Introduction
Inflammatory bowel disease (IBD) is a chronic, relapsing, and remitting condition that primarily affects the gastrointestinal tract. Canada has amongst the highest rates of IBD in the world. Efforts are needed to improve the care of IBD – particularly the multidisciplinary care provided, given the impact of IBD on quantity and quality of life. Premature mortality (death <75 years) is a critical indicator of overall population health, socioeconomic inequalities, and health system performance. Multimorbidity is also an emerging topic in, and indicative of, population health, given its association with more complex care needs, poorer health outcomes, and excess mortality.
Researchers at the Population Health Analytics Laboratory sought to explore whether and how non-IBD chronic conditions predicted whether mortality was premature. This recognize the complex interplay of non-IBD chronic conditions on premature mortality, and ultimately, supports identification of potential improvements to multidisciplinary care for those with IBD.
How Machine Larning was used as a Research Tool
With IBD, the relationship between individual non-IBD chronic conditions (as well as the age conditions are developed) and premature mortality is not known. It is also unclear how these conditions interact with each other. Traditional statistical models require pre-specification of the relationship between input and output variables. As such, our prediction challenge was ripe for machine learning (ML) models, as ML can flexibly learn the relationship between input and output variables without pre-specification. Our research team applied ML techniques (random forest and XGboost) to establish whether and how non-IBD chronic conditions (and the age at they are diagnosed) can predict premature mortality.
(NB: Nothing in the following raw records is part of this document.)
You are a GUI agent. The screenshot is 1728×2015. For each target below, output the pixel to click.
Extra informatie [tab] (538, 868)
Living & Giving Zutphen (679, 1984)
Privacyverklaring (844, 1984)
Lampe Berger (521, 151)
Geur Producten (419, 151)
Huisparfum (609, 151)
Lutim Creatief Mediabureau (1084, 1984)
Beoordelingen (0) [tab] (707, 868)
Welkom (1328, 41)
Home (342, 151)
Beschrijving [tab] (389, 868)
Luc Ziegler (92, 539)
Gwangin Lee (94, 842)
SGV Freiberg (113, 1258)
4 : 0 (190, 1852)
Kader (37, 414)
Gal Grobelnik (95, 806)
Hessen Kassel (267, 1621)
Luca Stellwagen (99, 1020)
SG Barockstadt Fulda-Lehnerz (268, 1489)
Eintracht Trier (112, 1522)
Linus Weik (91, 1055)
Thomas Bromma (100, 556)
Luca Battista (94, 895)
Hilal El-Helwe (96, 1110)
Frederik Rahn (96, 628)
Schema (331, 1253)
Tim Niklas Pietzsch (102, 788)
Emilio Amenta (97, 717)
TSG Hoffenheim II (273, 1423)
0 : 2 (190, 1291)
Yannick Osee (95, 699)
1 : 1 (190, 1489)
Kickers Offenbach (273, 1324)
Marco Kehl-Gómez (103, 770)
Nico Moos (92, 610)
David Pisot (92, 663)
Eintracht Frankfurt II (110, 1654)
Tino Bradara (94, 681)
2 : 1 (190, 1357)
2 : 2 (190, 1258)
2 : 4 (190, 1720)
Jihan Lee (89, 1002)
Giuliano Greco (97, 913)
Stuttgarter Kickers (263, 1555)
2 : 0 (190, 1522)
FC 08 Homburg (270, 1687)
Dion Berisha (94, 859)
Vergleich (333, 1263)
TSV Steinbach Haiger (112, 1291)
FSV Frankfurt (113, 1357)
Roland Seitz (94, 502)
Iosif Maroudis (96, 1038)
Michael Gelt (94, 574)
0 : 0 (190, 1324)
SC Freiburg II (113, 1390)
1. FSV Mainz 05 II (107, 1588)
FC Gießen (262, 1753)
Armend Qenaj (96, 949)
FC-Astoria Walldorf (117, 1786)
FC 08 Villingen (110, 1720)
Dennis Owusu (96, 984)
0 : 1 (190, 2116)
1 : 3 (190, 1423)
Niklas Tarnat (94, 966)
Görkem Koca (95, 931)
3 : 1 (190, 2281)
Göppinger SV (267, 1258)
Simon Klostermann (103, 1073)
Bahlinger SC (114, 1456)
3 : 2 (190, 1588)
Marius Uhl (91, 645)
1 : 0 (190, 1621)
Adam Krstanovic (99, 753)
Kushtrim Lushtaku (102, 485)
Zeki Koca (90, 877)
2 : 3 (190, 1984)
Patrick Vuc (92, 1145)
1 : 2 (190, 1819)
Impact on Population Health and Clinical Medicine
We showed that conditions developed early in life (age ≤ 60 yr) and their age of onset were important for predicting their health trajectory. Importantly, our models did not use variables directly related to IBD, such as subtype, severity, and medications, demonstrating the importance of non-IBD chronic conditions to the overall health and life expectancy of those with IBD. Clinically, our findings emphasize the need for models of care that ensure people with IBD have access to high-quality, multidisciplinary health care.